FMC Agricultural Solutions, now the world’s fifth largest crop protection chemical company, has recently signed up as a silver sponsor of the WeedSmart herbicide stewardship program.
Dugald North, FMC development manager (crops) said the company’s acquisition of part of the DuPont Crop Protection division late last year has brought to the company a world-class discovery and development team and facilities, a pipeline of 15 synthetic active ingredients currently in development, including insecticides, herbicides and fungicides, and an extensive library of 1.8 million synthetic compounds.
“FMC is keenly aware of the impact herbicide resistance has on farming businesses and is fully supportive of the ‘WeedSmart Big 6’ strategy for sustainable herbicide use,” said Mr North. “We see WeedSmart as an important component of promoting herbicide use that prolongs the efficacy of our new herbicide molecules when they are released on the market.”
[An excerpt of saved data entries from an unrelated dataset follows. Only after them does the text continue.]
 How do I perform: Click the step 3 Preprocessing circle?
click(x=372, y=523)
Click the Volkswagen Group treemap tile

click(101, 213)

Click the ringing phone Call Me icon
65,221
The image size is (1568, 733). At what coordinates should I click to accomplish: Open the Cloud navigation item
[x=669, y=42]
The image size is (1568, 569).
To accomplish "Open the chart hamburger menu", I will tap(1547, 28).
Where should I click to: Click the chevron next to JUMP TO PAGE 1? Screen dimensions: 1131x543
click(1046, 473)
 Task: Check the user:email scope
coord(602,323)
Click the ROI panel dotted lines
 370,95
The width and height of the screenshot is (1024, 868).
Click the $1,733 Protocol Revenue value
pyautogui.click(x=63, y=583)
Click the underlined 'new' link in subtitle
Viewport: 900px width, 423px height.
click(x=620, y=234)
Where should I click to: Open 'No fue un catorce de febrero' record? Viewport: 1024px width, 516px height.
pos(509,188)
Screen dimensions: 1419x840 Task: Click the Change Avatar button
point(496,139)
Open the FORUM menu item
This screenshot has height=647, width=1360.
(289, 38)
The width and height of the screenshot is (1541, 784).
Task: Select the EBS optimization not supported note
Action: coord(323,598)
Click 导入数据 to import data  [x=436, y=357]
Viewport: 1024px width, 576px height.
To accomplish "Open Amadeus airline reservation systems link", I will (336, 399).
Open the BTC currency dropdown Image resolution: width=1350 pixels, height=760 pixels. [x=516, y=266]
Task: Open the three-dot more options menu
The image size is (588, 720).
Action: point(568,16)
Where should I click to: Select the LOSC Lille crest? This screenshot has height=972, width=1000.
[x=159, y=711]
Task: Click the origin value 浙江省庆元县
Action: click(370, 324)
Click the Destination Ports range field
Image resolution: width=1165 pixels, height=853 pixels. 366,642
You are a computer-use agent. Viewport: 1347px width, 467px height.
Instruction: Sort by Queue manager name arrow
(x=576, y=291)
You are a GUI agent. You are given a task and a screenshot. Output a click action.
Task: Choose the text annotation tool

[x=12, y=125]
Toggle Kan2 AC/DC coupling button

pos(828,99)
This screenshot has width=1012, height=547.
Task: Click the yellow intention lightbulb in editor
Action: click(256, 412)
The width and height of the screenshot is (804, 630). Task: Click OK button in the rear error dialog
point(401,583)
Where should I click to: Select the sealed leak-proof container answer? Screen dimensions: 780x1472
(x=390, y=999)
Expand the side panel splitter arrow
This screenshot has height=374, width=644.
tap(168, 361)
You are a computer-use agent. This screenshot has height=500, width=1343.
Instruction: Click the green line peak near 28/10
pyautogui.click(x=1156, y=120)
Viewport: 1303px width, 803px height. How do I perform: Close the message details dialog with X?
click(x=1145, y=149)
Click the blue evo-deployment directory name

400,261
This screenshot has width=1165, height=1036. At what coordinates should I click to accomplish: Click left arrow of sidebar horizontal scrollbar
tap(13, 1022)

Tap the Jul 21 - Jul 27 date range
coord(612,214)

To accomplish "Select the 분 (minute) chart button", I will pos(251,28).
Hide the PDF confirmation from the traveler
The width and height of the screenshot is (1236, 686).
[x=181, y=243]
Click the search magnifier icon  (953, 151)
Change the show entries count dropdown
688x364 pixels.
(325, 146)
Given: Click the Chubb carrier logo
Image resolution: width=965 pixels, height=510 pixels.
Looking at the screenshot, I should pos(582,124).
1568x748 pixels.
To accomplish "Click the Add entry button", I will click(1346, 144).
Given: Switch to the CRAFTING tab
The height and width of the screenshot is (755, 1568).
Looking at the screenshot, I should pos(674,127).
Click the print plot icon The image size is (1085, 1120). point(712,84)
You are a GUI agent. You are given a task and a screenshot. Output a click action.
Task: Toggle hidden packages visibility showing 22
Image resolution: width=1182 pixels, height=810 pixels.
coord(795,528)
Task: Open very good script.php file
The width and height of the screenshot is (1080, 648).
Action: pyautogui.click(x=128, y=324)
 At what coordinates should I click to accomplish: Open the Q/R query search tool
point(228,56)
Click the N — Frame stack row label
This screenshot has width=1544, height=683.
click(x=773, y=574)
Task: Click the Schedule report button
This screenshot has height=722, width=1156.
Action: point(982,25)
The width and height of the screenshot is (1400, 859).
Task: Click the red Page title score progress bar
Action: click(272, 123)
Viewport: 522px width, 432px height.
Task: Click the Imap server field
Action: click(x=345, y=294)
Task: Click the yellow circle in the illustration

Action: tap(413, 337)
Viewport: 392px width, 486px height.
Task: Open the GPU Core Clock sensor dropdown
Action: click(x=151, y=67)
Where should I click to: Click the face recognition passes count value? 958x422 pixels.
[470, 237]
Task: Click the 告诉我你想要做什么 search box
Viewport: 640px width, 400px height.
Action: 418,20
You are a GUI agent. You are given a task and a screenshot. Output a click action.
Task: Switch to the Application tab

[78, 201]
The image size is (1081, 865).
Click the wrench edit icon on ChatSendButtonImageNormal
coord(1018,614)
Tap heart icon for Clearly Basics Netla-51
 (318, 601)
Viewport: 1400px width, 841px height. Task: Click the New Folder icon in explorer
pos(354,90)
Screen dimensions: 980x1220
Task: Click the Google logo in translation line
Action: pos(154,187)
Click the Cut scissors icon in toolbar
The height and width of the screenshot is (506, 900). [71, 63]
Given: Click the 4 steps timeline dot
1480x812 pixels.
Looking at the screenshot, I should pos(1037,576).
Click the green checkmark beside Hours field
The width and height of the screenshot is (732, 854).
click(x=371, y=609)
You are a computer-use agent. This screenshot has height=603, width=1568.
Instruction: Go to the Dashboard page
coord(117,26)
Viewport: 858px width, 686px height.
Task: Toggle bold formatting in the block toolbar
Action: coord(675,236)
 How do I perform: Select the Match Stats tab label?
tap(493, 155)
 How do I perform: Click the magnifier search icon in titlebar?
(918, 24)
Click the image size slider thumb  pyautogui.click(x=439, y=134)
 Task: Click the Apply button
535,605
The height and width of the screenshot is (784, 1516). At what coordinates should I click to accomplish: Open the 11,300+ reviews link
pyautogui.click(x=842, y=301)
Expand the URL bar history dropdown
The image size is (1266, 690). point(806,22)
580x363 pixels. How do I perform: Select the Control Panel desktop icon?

“The WeedSmart Big 6 combines best practice herbicide use with cultural strategies to keep weed numbers low, maintaining an environment where herbicides can perform most effectively,” he said. “Herbicide resistance is a central concern for our business and FMC is committed to prolonging the effective life of new chemistries, even if this means foregoing sales in the short term.”
Prior to the release of their new herbicide molecules, FMC has contracted the Australian Herbicide Resistance Initiative (AHRI) to conduct multi-generational resistance testing, which Mr North said will provide a scientific basis for the formulation of an effective stewardship program for individual products.
In welcoming FMC Agricultural Solutions as a silver sponsor, Lisa Mayer, AHRI centre manager and WeedSmart project leader said the promotion of sustainable herbicide use and cultural practices that drive down weed seed banks is key to securing the weed control productivity gains made by the current generation of Australian farmers.
“WeedSmart is an industry-led initiative that brings together knowledge and experience from Australian research partners, commercial entities, Government, advisers and growers to ensure Australian farmers have access to leading-edge weed management technologies and practices,” she said. “With the financial and in-kind support from sponsors secured for a further three years, WeedSmart is geared up to continue providing rural industries with insights into effective integrated weed control programs.”
Ms Mayer said gaining the support of FMC Agricultural Solutions was testament to the perceived effectiveness of the WeedSmart program in promoting practical tactics growers could implement to maintain their profitability.
“WeedSmart has become an effective conduit of information between growers within and between regions, and between growers, advisors and researchers,” she said. “We have used as many platforms as possible to raise awareness, not only of the extent of herbicide resistance but also to highlight successful management strategies that growers can implement immediately.”
“There have been many instances where growers have returned from a WeedSmart Week event or field day, or read about another grower’s success and immediately adopted practices such as harvest weed seed control, patch management, optical spray technologies or greater crop competition.”
The ‘Big 6’ WeedSmart tactics known to drive down weed numbers and drastically reduce the impact of herbicide resistance on Australian farms are: 1. Rotate crops and pastures, 2. Mix and rotate herbicide modes of action, 3. Increase crop competition, 4. Use the double-knock, 5. Stop weed seed set and 6. Implement harvest weed seed control.
FMC have joined forces with existing platinum sponsor GRDC, gold sponsors CRDC, Nufarm, Sinochem, Syngenta, Monsanto and Bayer, silver sponsors Pioneer Seeds, BASF and Dow AgroSciences and bronze sponsors Queensland Government, ICAN, Delta Agribusiness, The University of Adelaide, CropLife, Rural Directions and AGRIvision to spread the WeedSmart Big 6 message amongst growers and advisors to tackle herbicide resistance in Australia.